Source extract =
----

NOTE 5 — LINE OF CREDIT:

 

At March 31, 2002, the Company had an outstanding balance of $510,877 against a $1,000,000 line-of-credit with an officer/stockholder.  The line-of-credit is unsecured and bears interest at 10%.  The line-of-credit agreement expires on August 15, 2002 and any outstanding balance is due on that date.

 

NOTE 6 — CAPITAL STOCK:

 

Shares Issued to Officers/Directors and Consultant:

 

Upon incorporation, the Company entered into stock subscription agreements with three officers/directors and a consultant officer for a total of 100,000 common shares.  Each of the four agreements provided for the sale and issuance of 25,000 shares at $1 per share.   The agreements called for an initial payment of $6,250 in cash and an $18,750 note receivable from each of the individuals.  The notes receivable, totaling $75,000 at March 31, 2001, were unsecured and bore interest at 6.3%.  The notes receivable were reflected as a reduction of stockholders’ equity until collected in full on June 26, 2001.

 

Private Placements:

 

Through March 31, 2001, the Company completed two series of unregistered private placements of common stock.  A total of 250,000 shares were subscribed and payment had been received in full by March 31, 2001.    The gross proceeds for the two private placements totaled $650,000.

 

11



 

Preferred Stock:

 

Shares of the Company’s authorized but unissued preferred stock, if issued, are entitled preference over common shares in distribution of assets upon the Company’s liquidation or dissolution.  Preferred shares have no stated dividend rate.  As of March 31, 2002, no shares of preferred stock had been issued.

 

Public Stock Offering:

 

Effective January 9, 2002, the Company initiated an initial public offering of 200,000 to 800,000 shares of its common stock at $5 per share.  In connection with the initial public offering, the Company previously filed a registration statement with the Securities and Exchange Commission and the registration statement was declared effective by the Commission on January 8, 2002.  The offering terminated on March 31, 2002, and was subsequently closed on April 18, 2002.  See Note 9.

 

NOTE 7 — INCOME TAX:

 

The Company generated a tax-basis net operating loss of approximately $105,000 for the three months ended March 31, 2002, which is available for carryover to offset future taxable income through 2022.  Total tax-basis net operating losses available for carryover as of March 31, 2002 amounted to approximately $220,000 (from inception of the Company on October 4, 2000).

----

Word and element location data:
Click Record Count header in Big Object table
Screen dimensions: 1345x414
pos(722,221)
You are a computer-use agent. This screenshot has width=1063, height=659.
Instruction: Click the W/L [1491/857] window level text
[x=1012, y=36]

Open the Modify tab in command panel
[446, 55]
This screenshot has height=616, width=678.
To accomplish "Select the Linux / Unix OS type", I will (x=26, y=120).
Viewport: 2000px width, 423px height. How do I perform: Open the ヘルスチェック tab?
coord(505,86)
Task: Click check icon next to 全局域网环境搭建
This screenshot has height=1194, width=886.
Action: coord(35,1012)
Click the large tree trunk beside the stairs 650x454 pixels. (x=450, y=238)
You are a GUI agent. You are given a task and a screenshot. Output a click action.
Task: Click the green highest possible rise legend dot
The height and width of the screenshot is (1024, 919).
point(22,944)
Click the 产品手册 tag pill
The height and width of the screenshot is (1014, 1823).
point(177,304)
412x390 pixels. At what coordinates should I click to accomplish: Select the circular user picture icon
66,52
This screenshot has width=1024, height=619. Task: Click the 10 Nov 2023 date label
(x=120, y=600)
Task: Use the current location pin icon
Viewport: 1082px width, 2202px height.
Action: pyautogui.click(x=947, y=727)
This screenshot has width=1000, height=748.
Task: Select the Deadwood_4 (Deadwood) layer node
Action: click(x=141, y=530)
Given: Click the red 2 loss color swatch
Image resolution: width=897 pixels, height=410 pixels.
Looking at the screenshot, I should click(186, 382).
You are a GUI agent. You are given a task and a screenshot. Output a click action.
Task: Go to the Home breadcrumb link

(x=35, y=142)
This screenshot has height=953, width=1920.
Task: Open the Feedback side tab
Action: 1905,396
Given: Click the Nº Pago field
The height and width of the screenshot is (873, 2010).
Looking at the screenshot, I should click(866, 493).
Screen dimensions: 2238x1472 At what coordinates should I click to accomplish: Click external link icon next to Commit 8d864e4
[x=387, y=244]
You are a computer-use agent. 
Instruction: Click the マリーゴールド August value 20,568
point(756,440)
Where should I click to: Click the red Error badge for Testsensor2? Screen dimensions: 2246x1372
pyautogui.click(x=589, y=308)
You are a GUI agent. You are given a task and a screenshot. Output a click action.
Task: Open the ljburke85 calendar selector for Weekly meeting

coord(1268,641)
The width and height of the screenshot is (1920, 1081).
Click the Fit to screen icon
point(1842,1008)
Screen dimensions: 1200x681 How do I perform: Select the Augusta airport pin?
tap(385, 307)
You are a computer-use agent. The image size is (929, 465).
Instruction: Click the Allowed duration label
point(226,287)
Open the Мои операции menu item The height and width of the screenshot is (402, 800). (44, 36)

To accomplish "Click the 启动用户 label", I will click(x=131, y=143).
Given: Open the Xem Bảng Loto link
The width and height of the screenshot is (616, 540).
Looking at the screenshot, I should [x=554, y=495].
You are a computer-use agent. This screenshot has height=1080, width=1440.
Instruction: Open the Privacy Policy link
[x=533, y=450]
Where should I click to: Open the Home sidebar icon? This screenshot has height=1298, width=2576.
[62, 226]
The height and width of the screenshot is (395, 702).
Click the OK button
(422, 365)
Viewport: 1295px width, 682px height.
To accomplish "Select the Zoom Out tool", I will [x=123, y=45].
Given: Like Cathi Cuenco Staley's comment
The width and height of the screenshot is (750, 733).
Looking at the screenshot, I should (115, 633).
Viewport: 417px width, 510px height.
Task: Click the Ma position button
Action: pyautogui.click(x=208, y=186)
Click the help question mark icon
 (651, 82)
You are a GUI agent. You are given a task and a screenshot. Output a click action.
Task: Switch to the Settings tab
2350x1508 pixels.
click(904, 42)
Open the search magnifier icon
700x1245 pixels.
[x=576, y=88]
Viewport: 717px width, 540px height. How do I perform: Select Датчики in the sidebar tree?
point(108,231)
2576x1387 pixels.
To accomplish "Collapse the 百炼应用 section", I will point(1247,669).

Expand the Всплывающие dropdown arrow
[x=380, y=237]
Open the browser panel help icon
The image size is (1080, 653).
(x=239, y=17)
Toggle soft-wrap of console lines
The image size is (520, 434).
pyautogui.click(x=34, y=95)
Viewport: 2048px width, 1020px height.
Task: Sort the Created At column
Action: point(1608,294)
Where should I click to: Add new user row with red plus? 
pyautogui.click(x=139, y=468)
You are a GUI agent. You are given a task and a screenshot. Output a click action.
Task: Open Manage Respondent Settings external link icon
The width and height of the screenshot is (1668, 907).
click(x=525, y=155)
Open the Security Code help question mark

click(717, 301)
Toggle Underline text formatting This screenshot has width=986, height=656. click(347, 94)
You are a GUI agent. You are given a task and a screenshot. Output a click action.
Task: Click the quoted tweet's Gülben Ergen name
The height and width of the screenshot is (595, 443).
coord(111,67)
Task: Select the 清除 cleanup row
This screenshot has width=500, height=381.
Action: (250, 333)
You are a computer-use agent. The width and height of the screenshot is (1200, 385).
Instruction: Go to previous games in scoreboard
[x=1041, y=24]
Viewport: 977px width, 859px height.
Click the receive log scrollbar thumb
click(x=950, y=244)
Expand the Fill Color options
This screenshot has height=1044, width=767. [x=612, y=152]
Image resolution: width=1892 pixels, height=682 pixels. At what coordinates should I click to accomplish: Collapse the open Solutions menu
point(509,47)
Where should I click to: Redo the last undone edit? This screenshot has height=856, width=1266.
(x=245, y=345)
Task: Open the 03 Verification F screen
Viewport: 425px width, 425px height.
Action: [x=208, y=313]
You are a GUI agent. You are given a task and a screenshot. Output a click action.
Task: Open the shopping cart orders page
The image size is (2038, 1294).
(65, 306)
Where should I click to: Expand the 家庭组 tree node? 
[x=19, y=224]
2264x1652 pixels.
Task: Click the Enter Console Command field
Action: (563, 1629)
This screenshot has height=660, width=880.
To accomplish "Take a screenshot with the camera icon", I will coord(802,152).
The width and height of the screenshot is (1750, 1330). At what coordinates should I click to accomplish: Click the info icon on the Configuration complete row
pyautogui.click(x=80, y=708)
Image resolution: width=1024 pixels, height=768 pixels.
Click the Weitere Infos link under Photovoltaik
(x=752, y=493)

----

Short exercise 1 =
Decide whether each statement agrees with the financial statement notes, answering yes or no and quoting the deciding words: (a) The line-of-credit from the officer/stockholder is secured. (b) Each of the four subscription agreements covered 25,000 shares at $1 per share. (c) Some preferred stock had been issued by March 31, 2002.
Short exercise 2 =
Return the part of the financial statement notes from "At March 31, 2002, the" to "on that date.", copied word for word.

Written response 1 =
(a) No: "The line-of-credit is unsecured and bears interest at 10%."
(b) Yes: "Each of the four agreements provided for the sale and issuance of 25,000 shares at $1 per share."
(c) No: "As of March 31, 2002, no shares of preferred stock had been issued."

Written response 2 =
At March 31, 2002, the Company had an outstanding balance of $510,877 against a $1,000,000 line-of-credit with an officer/stockholder.  The line-of-credit is unsecured and bears interest at 10%.  The line-of-credit agreement expires on August 15, 2002 and any outstanding balance is due on that date.